Defendant appeals from a judgment convicting him following a jury trial of robbery in the first degree (Penal Law § 160.15 ), grand larceny in the fourth degree (§ 155.30 ) and petit larceny (§ 155.25). This Court previously held the case, reserved decision and remitted the matter to County Court to conduct a new suppression hearing based upon the court's error “in conducting the suppression hearing in the absence of defendant without making inquiry into the circumstances of his absence or reciting on the record the basis for its determination that his absence was deliberate” (People v. Davis, 284 A.D.2d 943, 943, 725 N.Y.S.2d 911). This Court further concluded, however, that defendant's remaining contentions were lacking in merit (id. at 944, 725 N.Y.S.2d 911).
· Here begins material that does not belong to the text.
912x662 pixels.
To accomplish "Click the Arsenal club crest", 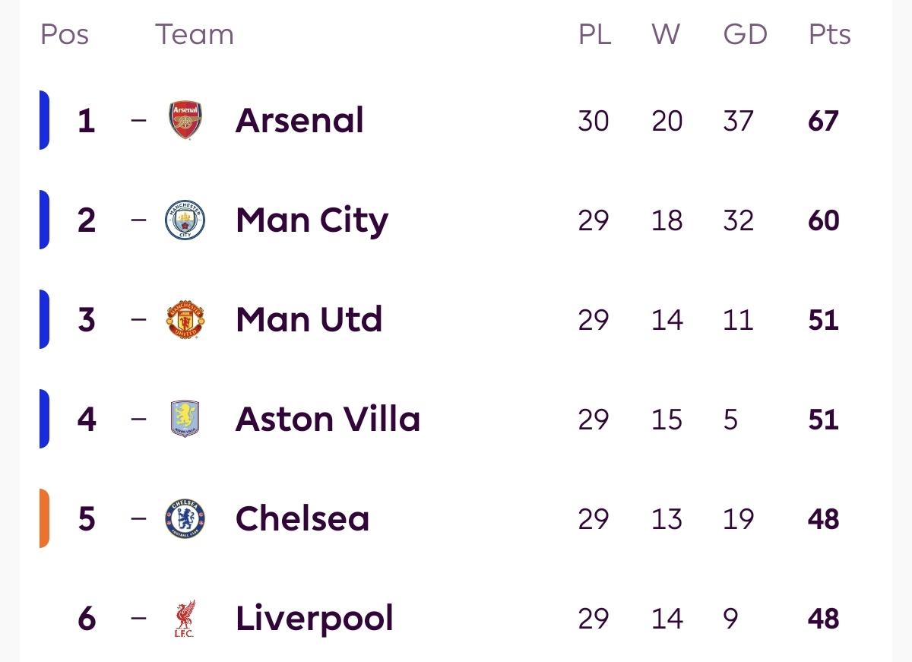I will coord(185,121).
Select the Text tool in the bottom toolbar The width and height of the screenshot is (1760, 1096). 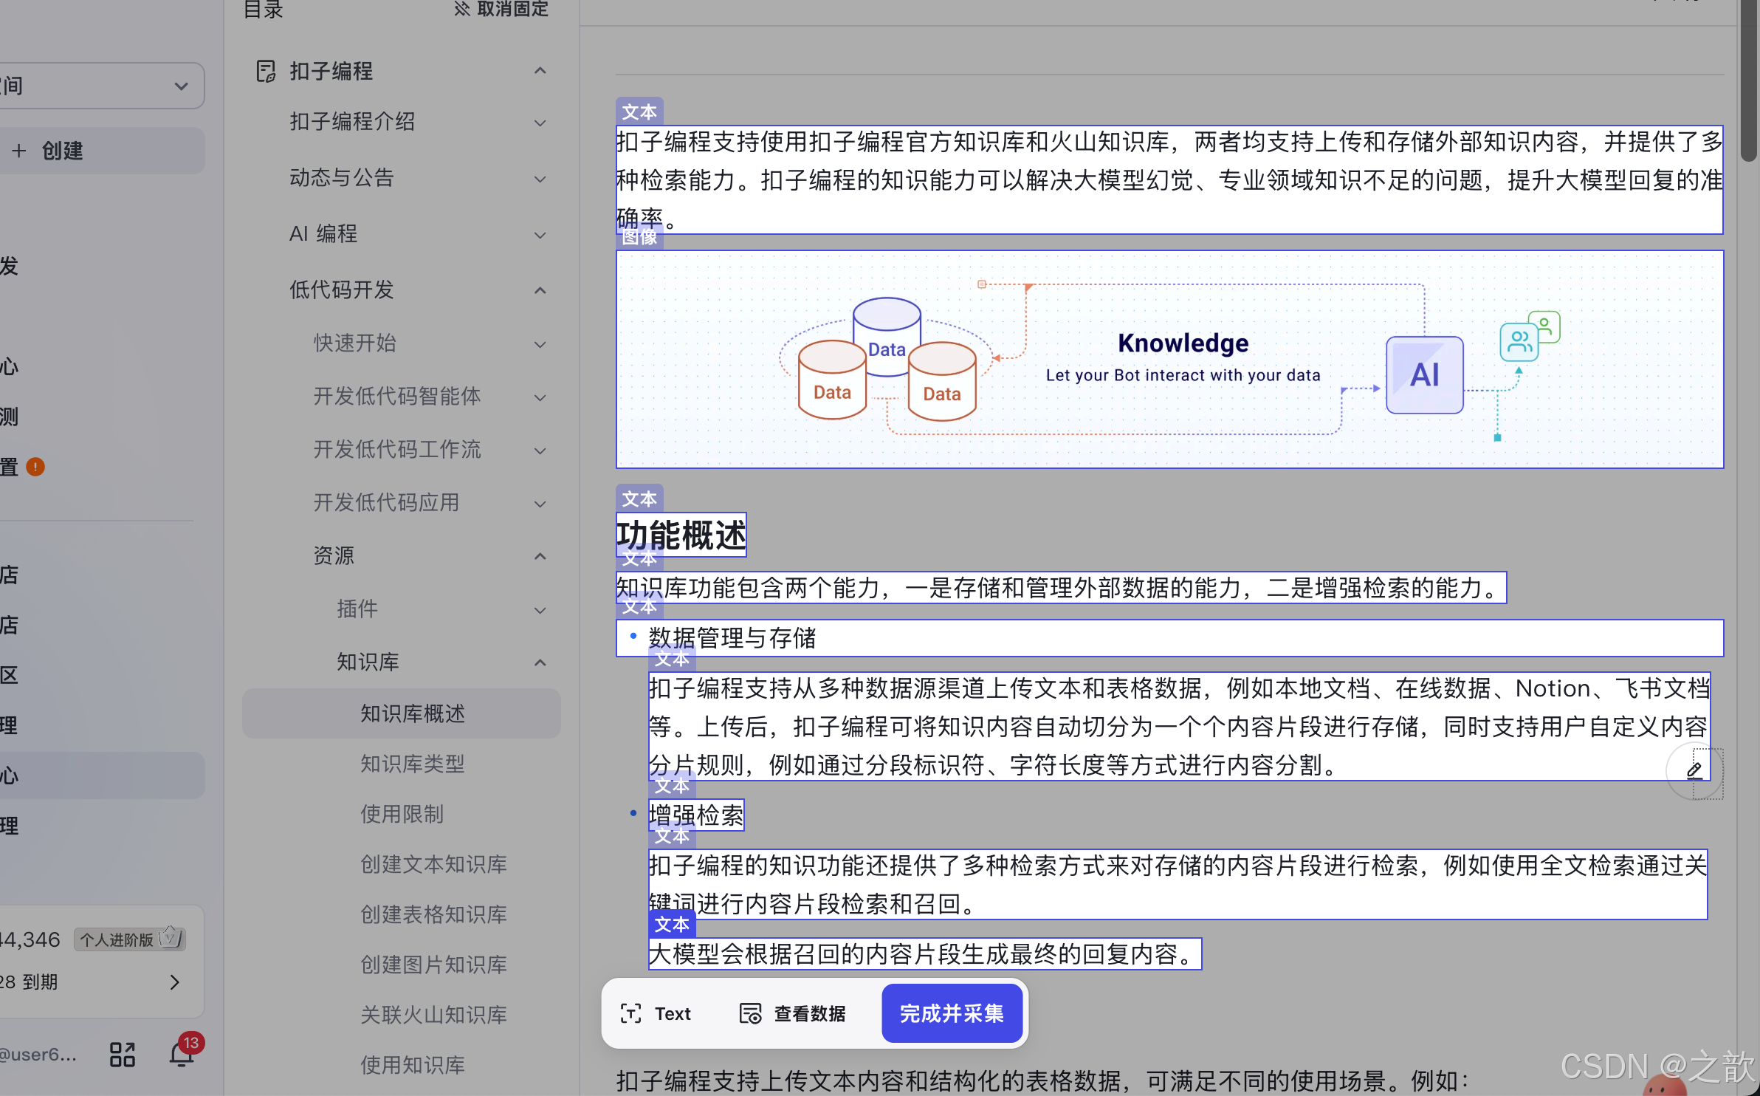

Supreme Court (Donald J. Mark, J.) conducted the new suppression hearing upon remittal, and we conclude that the court properly refused to suppress the statements made by defendant to police officers investigating the robbery. The record of the suppression hearing supports the court's determination that defendant's statements on the morning following the robbery “were admissible inasmuch as they were spontaneous and not the product of police interrogation or its functional equivalent” (People v. Hinds, 13 A.D.3d 554, 554, 787 N.Y.S.2d 99, lv. denied 4 N.Y.3d 887, 798 N.Y.S.2d 732, 831 N.E.2d 977; see People v. Buskey, 13 A.D.3d 1058, 1059, 787 N.Y.S.2d 796). Contrary to defendant's contention, the issue whether the prejudicial impact of those statements outweighed their probative value is outside the scope of the suppression hearing, where the proper inquiry was whether the statements were involuntarily made (see CPL 710.20 ). The record also supports the court's determination that the oral and written statements subsequently made by defendant at the Public Safety Building were admissible inasmuch as those statements followed the valid waiver by defendant of his Miranda rights (see People v. Horsey, 304 A.D.2d 852, 853, 758 N.Y.S.2d 695, lv. denied 1 N.Y.3d 573, 775 N.Y.S.2d 790, 807 N.E.2d 903). Finally, the court properly determined that the photo array was not unduly suggestive and thus properly refused to suppress the victim's identification testimony. “[T]he People met their initial burden of establishing the reasonableness of the police conduct in the pretrial identification procedure, and defendant failed to meet his ultimate burden of proving that the photo array was unduly suggestive” (People v. Bell, 19 A.D.3d 1074, 1075, 796 N.Y.S.2d 464, lv. denied 5 N.Y.3d 850, 806 N.Y.S.2d 170, 840 N.E.2d 139; see People v. Davis, 289 A.D.2d 977, 734 N.Y.S.2d 791, lv. denied 98 N.Y.2d 636, 744 N.Y.S.2d 765, 771 N.E.2d 838).
It is hereby ORDERED that the judgment so appealed from be and the same hereby is unanimously affirmed.